2º Dado que habitualmente nos sentimos llevados a darle demasiada importancia y valor a nuestra actividad personal, nos parece bueno e útil que en cada uno de nuestros ejercicios espirituales, acciones de gracias, meditación, visita al Santísimo Sacramento, etc., tratemos de mantenernos durante algunos minutos en silencio interior tranquilo bajo la acción de Dios y de la Santísima Virgen. Su influencia podrá ejercerse entonces más libremente sobre nosotros, y así nuestra alma se preparará y madurará lentamente para otros estados más elevados de oración, si Dios nos llama a ellos, como es caso frecuente.
3º Fuera de los casos predichos, esto es, habitualmente, debemos obrar nosotros mismos en la oración, y por lo tanto meditar, excitar sentimientos, entretenernos con Jesús y María; presentarles toda clase de actos de respeto, de agradecimiento, de contrición y sobre todo de amor; pedirles también todo aquello de que tenemos necesidad, sobre todo el reino de Jesús y de María en nuestra alma, en las almas que nos son queridas y en el mundo entero.

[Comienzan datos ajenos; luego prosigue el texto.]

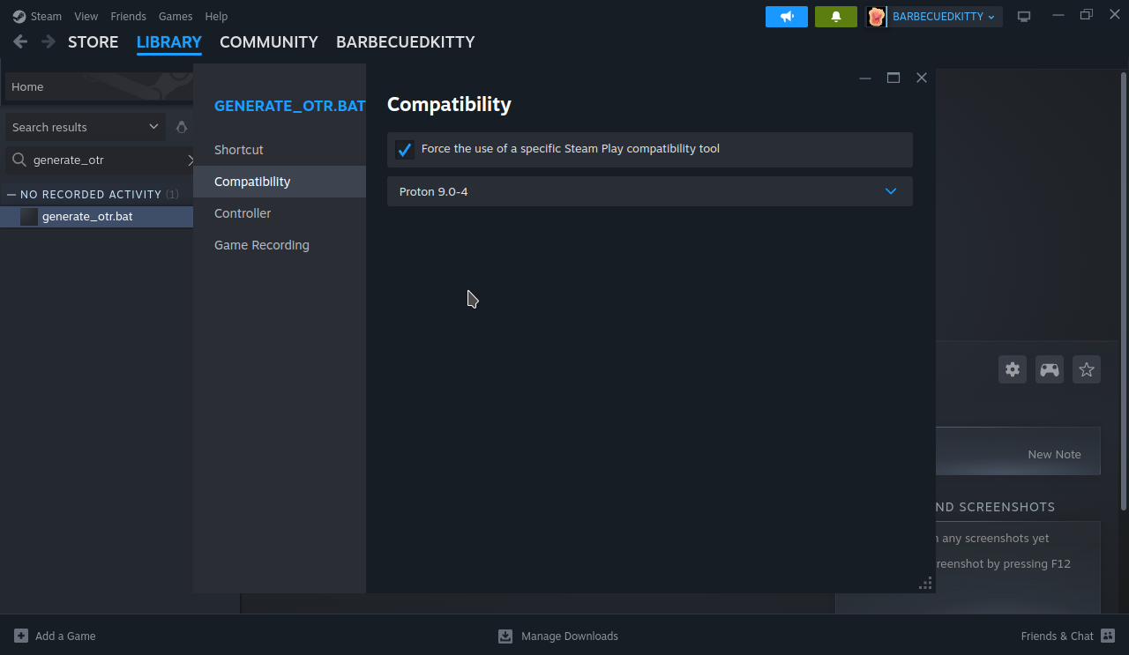Click Add a Game
Viewport: 1129px width, 655px height.
55,636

Para ello nos serviremos de un libro de oraciones o de meditación, en la medida en que sea necesario para evitar las distracciones y alimentar nuestra piedad.
Todo esto se armoniza perfectamente con el «dejar obrar a María», a condición de que otorguemos poco o ningún valor a lo que hacemos nosotros mismos; que, al comienzo de cada ejercicio y de vez en cuando en el transcurso de estas oraciones, nos unamos a Nuestra Señora y mantengamos el contacto de alma con Ella; y que, para glorificar a Dios y agradar a Jesús, no nos apoyemos de ningún modo en nosotros mismos, sino en las virtudes de María y en sus méritos, en sus oraciones y en su intercesión, en su acción en nosotros y sobre nosotros; acordándonos de la preciosa frase de San Bernardo: «Hæc mea maxima fiducia est, hæc tota ratio spei meæ: María es mi mayor confianza, Ella es toda mi razón de esperar».